Четверг, 26 Май 2005 г.

26
Май 05

Кроссовки (попса)

  Debeerz, город    Душанбе

Сложно. Больно. Терапия не помогает. Какой бы она не была. Ни танцы, не песни тибетских лам.

Хочется все крушить. Всех, кто не отвечает твоим требованиям, хочется раздавить в порошок. Уничтожить, сломать, покалечить. Провести зачистку. И пусть все горит и пенится. Пусть все истекают кровью и корчатся в предсмертных муках.

Если не живет моя любовь, то пусть умрете все вы и все, вокруг вас.

Так, наверное, думали великие завоеватели, когда любовь покидала их.

Моя живет со мной. И, наверное, мы умрем вместе. Или рядом. Но я ее не оставлю. Я буду с ней навсегда. Ведь она только для этого и существует.

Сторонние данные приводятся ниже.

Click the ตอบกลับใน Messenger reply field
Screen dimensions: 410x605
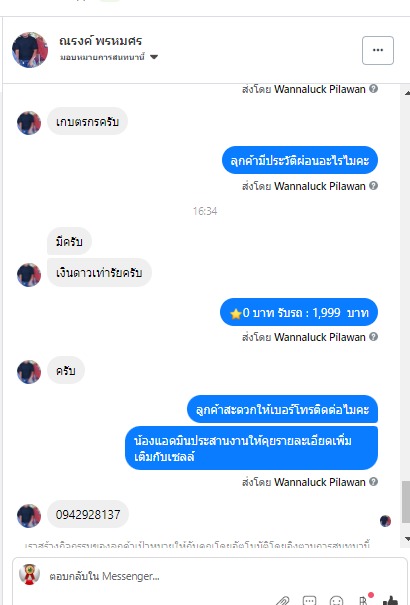[x=209, y=576]
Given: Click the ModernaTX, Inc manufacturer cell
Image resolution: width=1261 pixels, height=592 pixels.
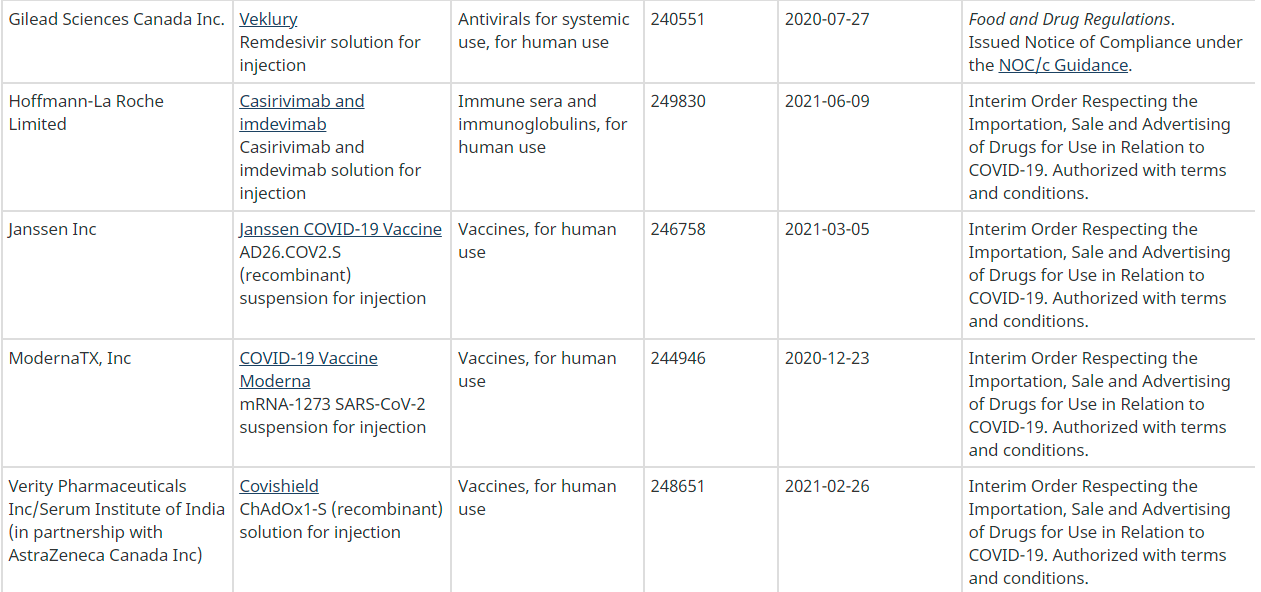Looking at the screenshot, I should tap(70, 358).
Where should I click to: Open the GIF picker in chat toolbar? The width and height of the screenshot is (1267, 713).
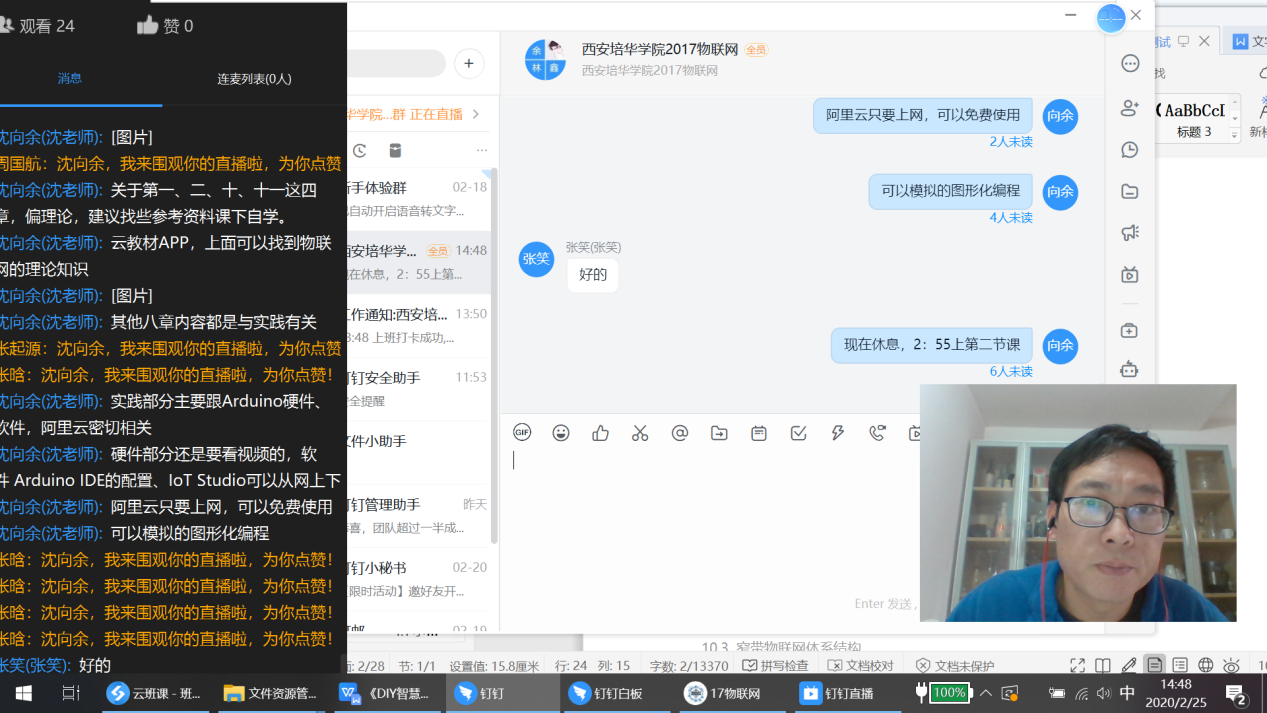click(x=522, y=433)
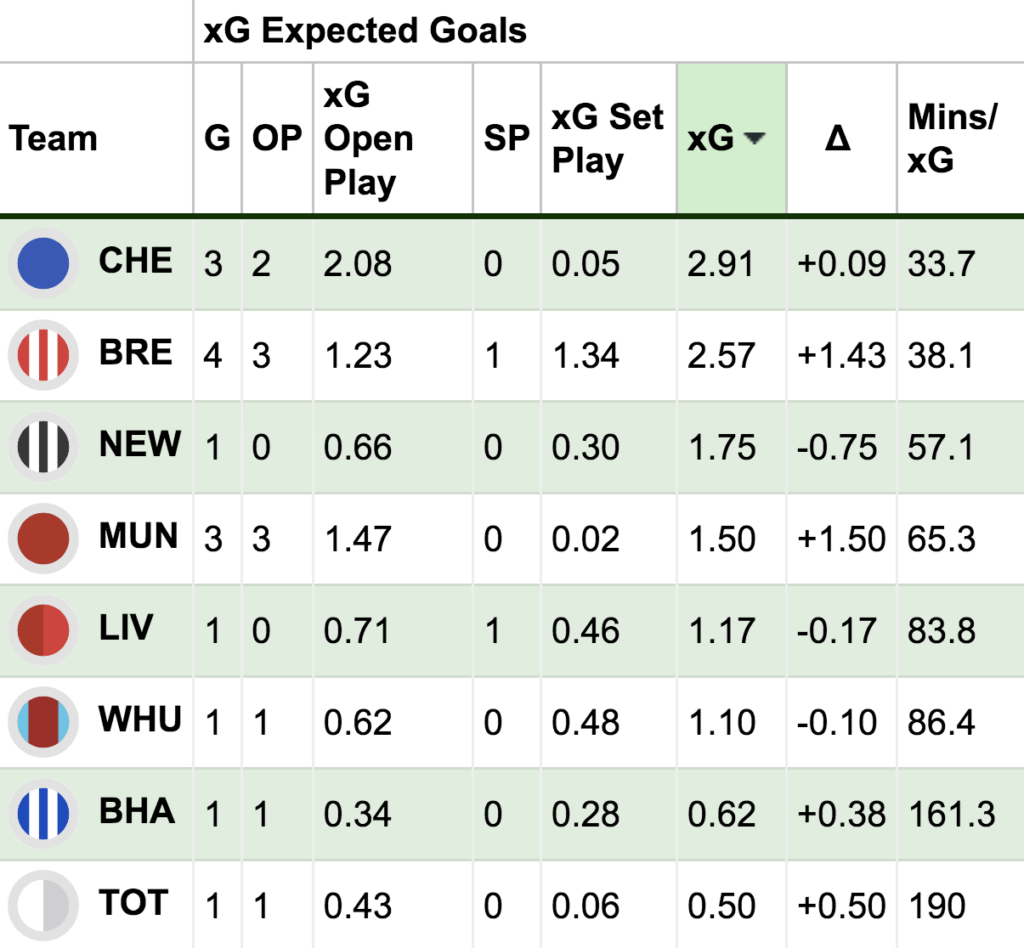Screen dimensions: 1024x948
Task: Sort by Mins/xG column header
Action: click(x=951, y=139)
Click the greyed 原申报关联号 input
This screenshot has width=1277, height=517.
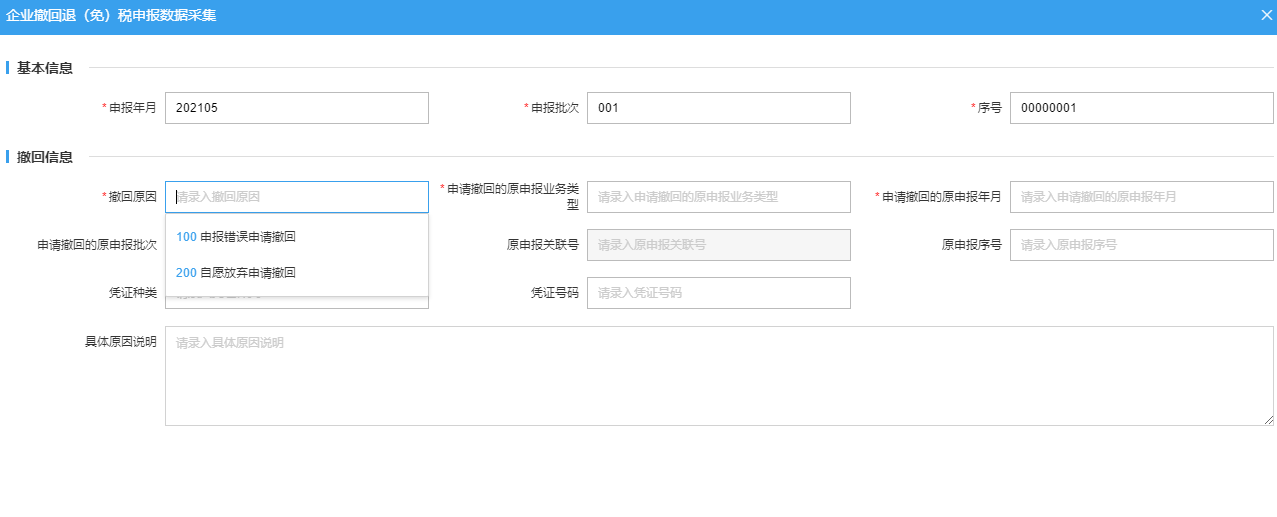pyautogui.click(x=718, y=245)
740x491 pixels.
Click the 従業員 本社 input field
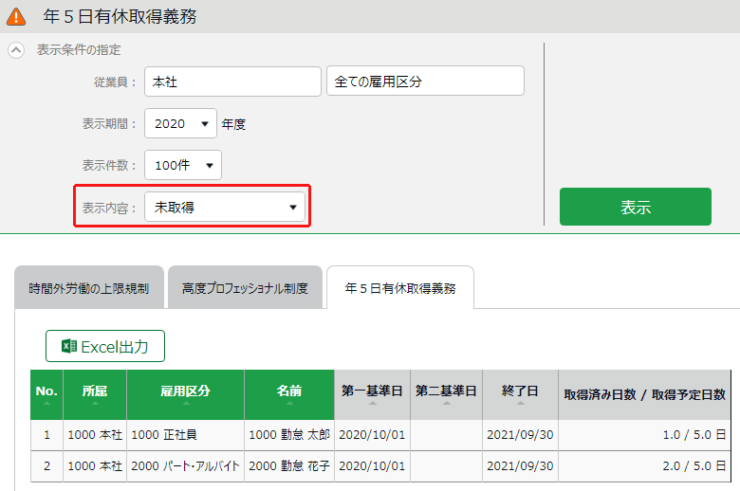233,81
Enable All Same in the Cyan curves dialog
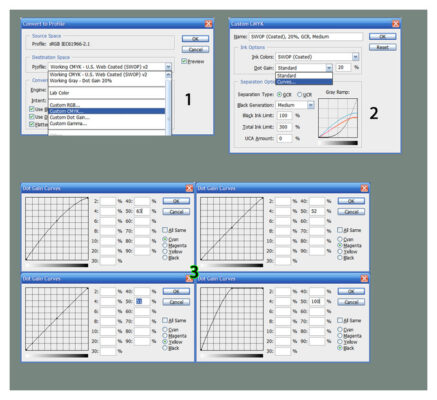Viewport: 437px width, 400px height. tap(165, 230)
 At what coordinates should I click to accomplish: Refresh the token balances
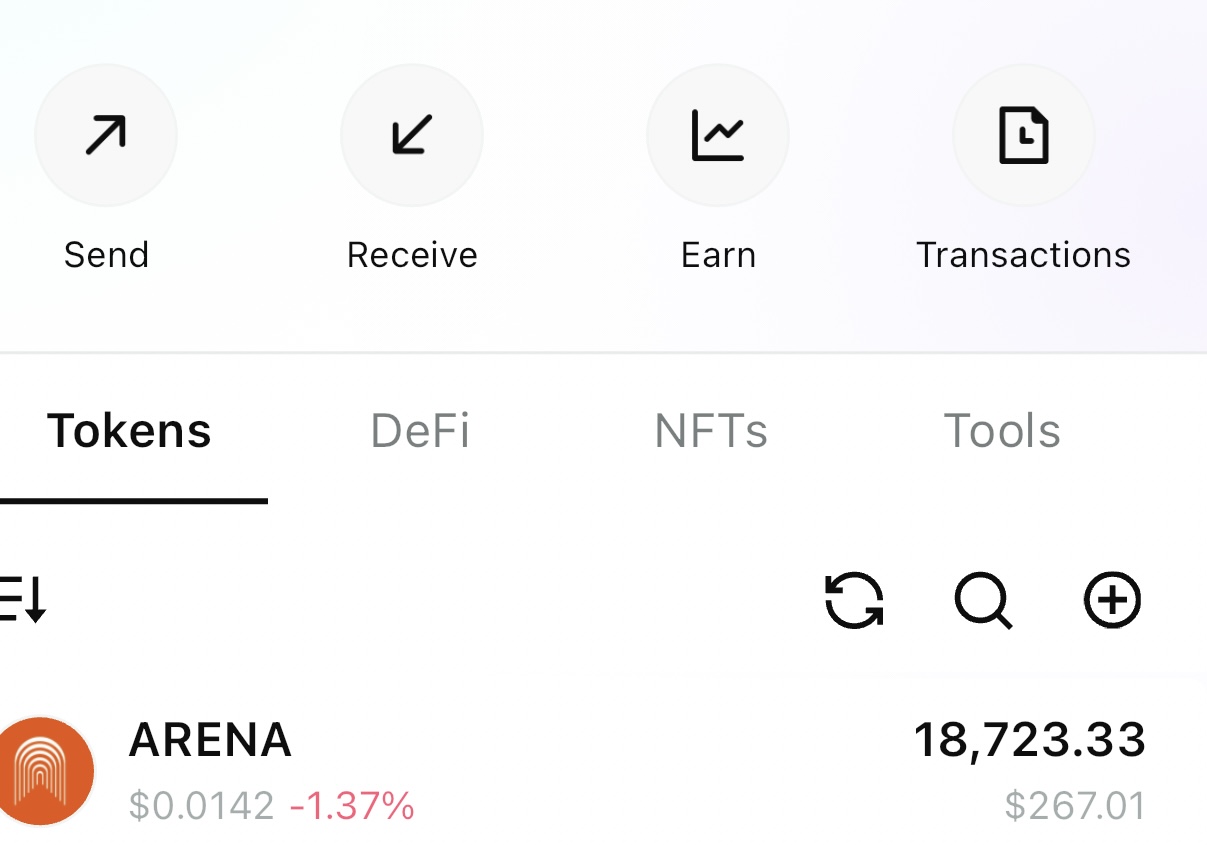pos(854,601)
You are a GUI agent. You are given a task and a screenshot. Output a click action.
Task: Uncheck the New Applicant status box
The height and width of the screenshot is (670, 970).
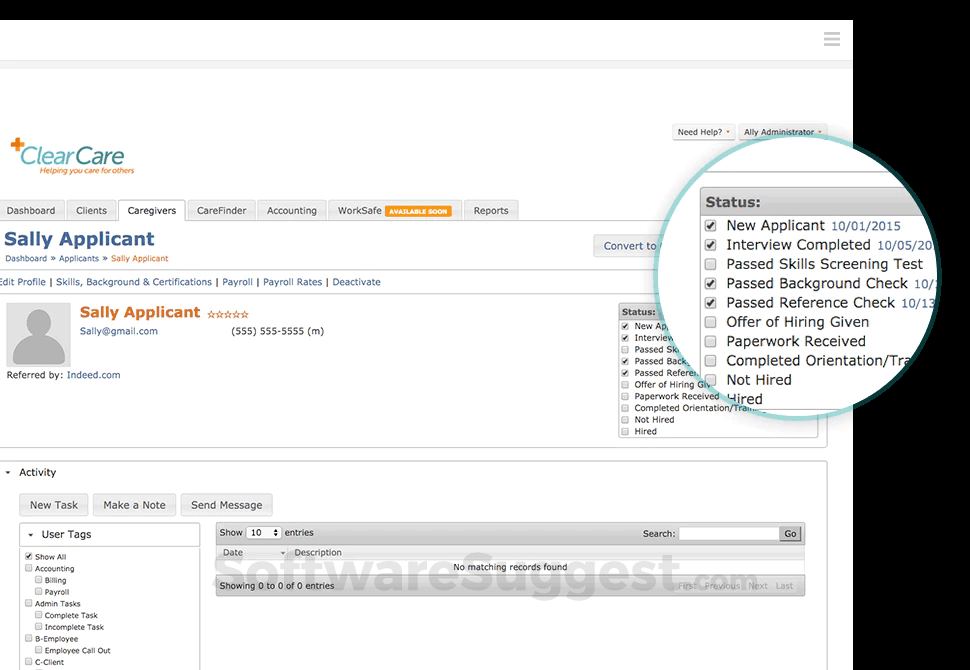coord(710,226)
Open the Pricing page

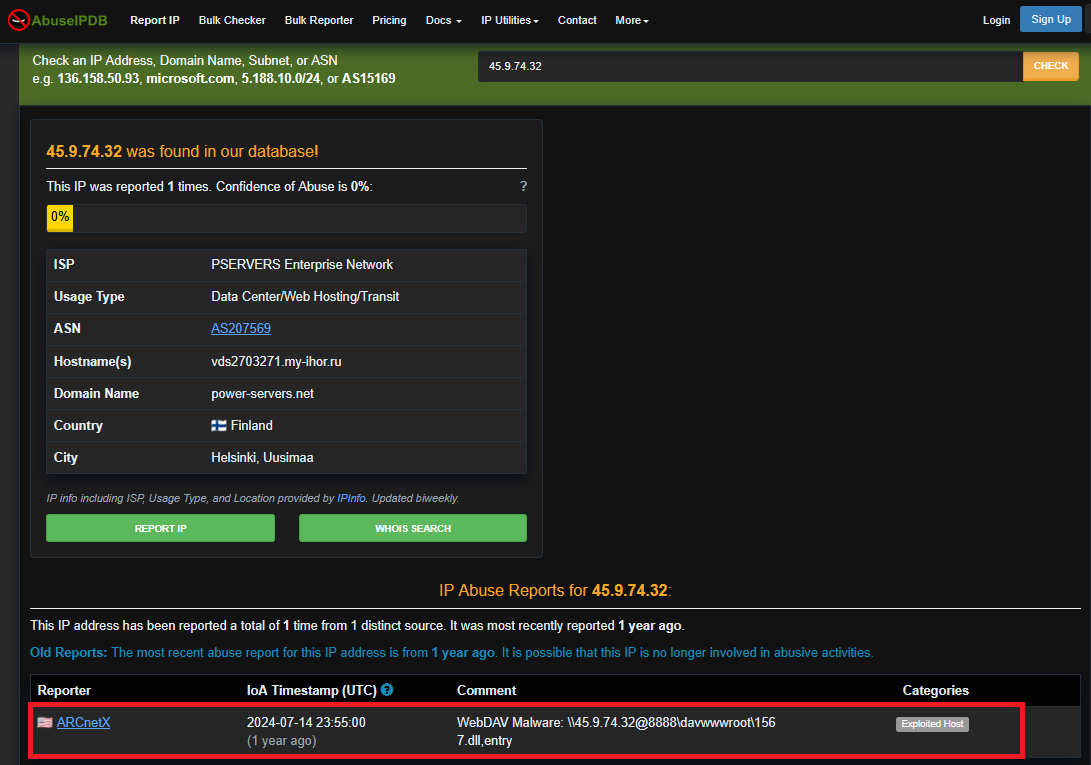(x=389, y=20)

Иногда хочется оставить ее дома. Запереть в темном шкафу с вещами, которые она так любила. Но получается, что эти вещи любишь и ты. Тогда ты их вытаскиваешь и одеваешь.

Несешь свою любовь. Одеваешь на себя, как любимые кроссовки. Проходишь километры по городу, по ее улицам, останавливаясь у ее перекрестков.

Закидываешь ногу на ногу, сидя на ее скамейке. Или бежишь в этих кроссовках за ее любимым напитком.

Друзья подходят и спрашивают, что с тобой. А ты от беспомощности пялишься на свои кроссовки. Ты их любишь и ненавидишь. За все. Ты их лелеешь и хочешь уничтожить. Ты готов их разорвать и склеить заново.

Обычные кроссовки. Но которые много раз наступали. На которых ты сотни раз завязывал шнурки. Которые не давали тебе замерзнуть в дождливые весенние дни.
Кроссовки. Если так много связано с ними, тогда что творится в моей душе?

26
Май 05

Светопредставление

  Zhik, город    Маскав

«Сегодня началась война… Китайские ВВС нанесли ракетно-бомбовый удар по Уссурийску, тем самым, обесточив энергоснабжение страны до реки Лена…», пронеслось в голове. Город накрыл всепроникающий мрак, испортив школьникам день последнего заветного звонка. Магазины и предприятия перестали работать, повесив строгие таблички «Закрыто» на своих дверях.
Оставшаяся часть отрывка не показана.